DecalSurfaceData surfaceData;
surfaceData.baseColor = SAMPLE_TEXTURE2D(_ColorTexture, sampler_ColorTexture, uv);
// etc...
ENCODE_INTO_DBUFFER(surfaceData, outDBuffer);
}
A Worst Case With Dithering
Dithering is a common technique in games to achieve transparency without using alpha blending. It works by skipping rendering pixels according to a repeating pattern with varying density depending on the desired level of transparency. Because this introduces lots of small holes in geometry, and these holes are visible in the depth buffer, dithering can be a worst case scenario for this artifact.
In this picture there is a dither pattern, where every other pixel is rendered. This causes all pixels within the dithered squares to exhibit the discontinuity issue that we previously explored. Notice that the decals behind the square lose all detail, and you are actually able to make out the shape of the individual decal projectors due to them all being forced to the highest mip level, this includes the alpha channel used for transparency.
We had issues with this in a handful of places in Deliver At All Costs, which I at the time fixed either by manipulating or disabling mip maps on the few specific problematic decals that appeared behind dithered objects. Luckily it was not a lot, and these tricks didn’t have any meaningful negative visual effects in those cases.
My Solution
My solution relies on a threshold value in order to detect the pixels where the artifacts can appear. This may not be ideal, but the benefit is that it is really easy to implement by simply modifying your decal shader graph(s). The idea is simple: if we can detect which pixels cause the discontinuities, we could override the mip level to mip-0 for those pixels. The amount of pixels that we target will be low, and while the resulting color value from mip-0 will not be the exactly match the right value that would have been rendered if we knew the correct mip level, it should be close enough to hide the artifacts.
The threshold value is something that you might have to tune to work well for your scene/game, but I have found that the value 0.04 works well for me. You don’t want the value to be too low as that causes more pixels to be forced to mip-0 unnecessarily, potentially causing aliasing.
Interesting note: Calculating derivatives after a non uniform discard is undefined in some graphics API standards However, in practice, everyone relies on this resulting in predictable results, and most GPU vendors convert the discarded lanes into helper lanes that keep executing to allow derivative calculations to work as expected.
float2 uv; // Let this be the uv input that has the discontinuity
// Compute the maximum change in any direction. Either coarse or fine derivatives work.
float2 uvddx = ddx(uv);
float2 uvddy = ddy(uv);
float absmax = max(max(abs(uvddx.x), abs(uvddx.y)),
max(abs(uvddy.x), abs(uvddy.y)));
// If the change is over a certain threshold, we guess that we have detected a discontinuity. This
// value was derived emperically by using a debug shader to find a suitable amount of coverage.
const float k_threshold = 0.04;
if (absmax > k_threshold)
{
// Forcing the derivatives to zero effectively causes mip-0 to be selected.
uvddx = float2(0, 0);
uvddy = float2(0, 0);
}
//
float4 color = SAMPLE_TEX2D_GRAD(_ColorTexture, sampler_ColorTexture, uv, uvddx, uvddy);
// etc...
This is the result:
Shader Graph Implementation
You can easily implement this technique in a shader graph. Here is a custom node wrapping the derivative calculations.

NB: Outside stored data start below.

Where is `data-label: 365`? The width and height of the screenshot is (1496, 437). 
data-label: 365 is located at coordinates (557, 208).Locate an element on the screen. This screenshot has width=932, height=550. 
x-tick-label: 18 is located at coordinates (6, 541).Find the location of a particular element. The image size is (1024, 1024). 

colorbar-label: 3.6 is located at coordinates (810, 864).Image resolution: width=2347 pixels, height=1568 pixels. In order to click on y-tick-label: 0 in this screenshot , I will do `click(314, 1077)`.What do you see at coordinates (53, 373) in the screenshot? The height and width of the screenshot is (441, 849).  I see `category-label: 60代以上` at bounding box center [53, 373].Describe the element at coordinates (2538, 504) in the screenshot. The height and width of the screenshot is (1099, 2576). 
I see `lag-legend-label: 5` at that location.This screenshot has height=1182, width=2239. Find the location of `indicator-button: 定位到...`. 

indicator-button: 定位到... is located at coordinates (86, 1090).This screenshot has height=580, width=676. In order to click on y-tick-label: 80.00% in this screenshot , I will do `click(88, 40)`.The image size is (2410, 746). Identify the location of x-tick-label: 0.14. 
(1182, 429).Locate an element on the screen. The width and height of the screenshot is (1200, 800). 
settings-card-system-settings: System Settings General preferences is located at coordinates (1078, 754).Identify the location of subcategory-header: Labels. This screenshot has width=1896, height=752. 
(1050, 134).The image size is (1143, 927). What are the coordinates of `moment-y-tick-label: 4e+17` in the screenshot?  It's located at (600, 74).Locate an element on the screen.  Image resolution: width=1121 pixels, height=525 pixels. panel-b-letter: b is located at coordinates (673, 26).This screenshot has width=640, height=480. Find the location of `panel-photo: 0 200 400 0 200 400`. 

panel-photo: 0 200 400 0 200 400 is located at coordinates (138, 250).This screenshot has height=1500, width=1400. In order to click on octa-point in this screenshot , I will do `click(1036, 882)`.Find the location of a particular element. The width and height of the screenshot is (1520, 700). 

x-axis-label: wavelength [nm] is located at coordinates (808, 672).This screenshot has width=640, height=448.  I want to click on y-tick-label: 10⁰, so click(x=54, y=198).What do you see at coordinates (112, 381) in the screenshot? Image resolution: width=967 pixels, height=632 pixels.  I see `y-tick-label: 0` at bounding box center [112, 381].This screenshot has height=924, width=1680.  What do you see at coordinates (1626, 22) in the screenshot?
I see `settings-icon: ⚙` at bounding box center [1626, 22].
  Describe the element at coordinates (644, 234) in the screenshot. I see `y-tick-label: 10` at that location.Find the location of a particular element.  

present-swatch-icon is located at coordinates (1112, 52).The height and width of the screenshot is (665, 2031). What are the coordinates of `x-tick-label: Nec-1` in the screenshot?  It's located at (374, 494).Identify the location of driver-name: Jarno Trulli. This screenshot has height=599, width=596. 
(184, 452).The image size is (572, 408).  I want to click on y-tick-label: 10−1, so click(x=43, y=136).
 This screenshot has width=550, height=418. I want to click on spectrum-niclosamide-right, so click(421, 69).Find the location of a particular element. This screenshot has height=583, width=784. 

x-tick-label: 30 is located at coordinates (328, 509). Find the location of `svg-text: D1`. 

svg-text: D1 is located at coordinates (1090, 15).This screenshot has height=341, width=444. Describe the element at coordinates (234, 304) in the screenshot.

You will also need a custom function node to call the SAMPLE_TEX2D_GRAD function.

Now you simply use these nodes to do all your texture samples in your decal shader.

Using the boolean pin it is also easy to implement a debug mode allowing you to tune the threshold value. This image displays all the pixels that are over the threshold in red.

Closing Thoughts
I’m happy with the results of this approach and with how simple it is to implement. That said, I would still like to explore an alternative that doesn’t rely on a fixed threshold value - something to revisit another day.
After writing this post, I came across an article by Bart Wronski that dives much deeper into this problem and discusses several alternative solutions. If you found this topic interesting, I highly recommend giving it a read: Fixing screen-space deferred decals.